Offering the monk food became our daily routine. We would gather small bowls of rice and stand side by side as the monk passed down the line allowing us to pile our rice into his bowl.

Afterwards, we enjoyed our own breakfast. We sat with our steaming bowls of rice and soup in front of us and chanted our contemplation on food in Sanskrit, later repeating the English translation in unison:

                We must contemplate on the food before eating it
                So that it is not eaten for pleasure or fun
                So that it is not eaten for beauty or attraction
                Only for the nourishment of this body
                And to destroy the feeling of hunger for awhile

I appreciated the intentionality with which everything was done at the meditation center. I tend to find myself rushing through life, doing things absent-mindedly and rarely acknowledging people in passing. This purpousefulness was refreshing and an aspect of Buddhism that I wanted to bring into my own life.

Each day dripped by slow as honey and losing its sweetness by the end. The meditation was fine. I could concentrate my thoughts and reach a relaxed state during each session, it was the little bits of free time before and after each meal and between meditation sessions that eventually drove me crazy. There were so few distractions at the center that my mind resorted to what it already knew for entertainment. I felt as if I were stranded in the vastest desert on the hottest summer day with absolutely nothing or no one in sight for miles. I drove my thoughts in endless circles thriving on past memories and obsessing over the future, the images revolving like a broken record making me positively crazy. It was ironic that I had come on the retreat with hopes of living in the present moment and pushing my thoughts of the past or worries of the future aside, and here I was able to focus on everything but the present.

At one point I was so frustrated that all I could think about was home. I didn't want to meditate or even be in Thailand anymore. A home with my family, a warm house and nice conversation seemed like heaven and the only way out.

It was my mind that had brought me to this low point and now all I had was my mind to get me out of it. I decided to take a break from one of the sessions and go for a walk. Just at the perfect time I met Chang, the administrator at the center. He asked me how my meditation was going and I began telling him about my trip through Thailand and my home in Colorado. Honestly, I didn't care what we talked about, I was so happy to be talking that I asked question after question just to delay my return to reality. After a few minutes Joelee noticed us and told me to go back to meditating. I did, but with a new joy inside and enthusiasm that I would be able to finish the course.

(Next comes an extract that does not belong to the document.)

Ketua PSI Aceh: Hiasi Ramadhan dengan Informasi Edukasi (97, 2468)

That evening, my brain wandered off. As I sat contemplating the numbness rushing into my leg from sitting too long, colorful flashes of light and a slide reel of images flowed into my mind. I saw places known and unknown and people going about their daily lives. I was suddenly in he middle of a field below the bluest of blue skies, hovering above a Pixar-worthy rolling green landscape with perfectly shaped cotton ball clouds. I didn't feel my leg anymore and outside sounds were of no importance. When I tried to divert my mind from this dream state, I could focus on thoughts for only a brief second before they were destroyed by these new exciting images and blissful state. Suddenly the gong rang and it was time to wake up. I slowly returned back into the present, exhilarated that I had finally reached a true meditative state. I was ready to tackle day four with strong spirits, implementing all I had learned and preparing to take my new knowledge with me when I returned to reality.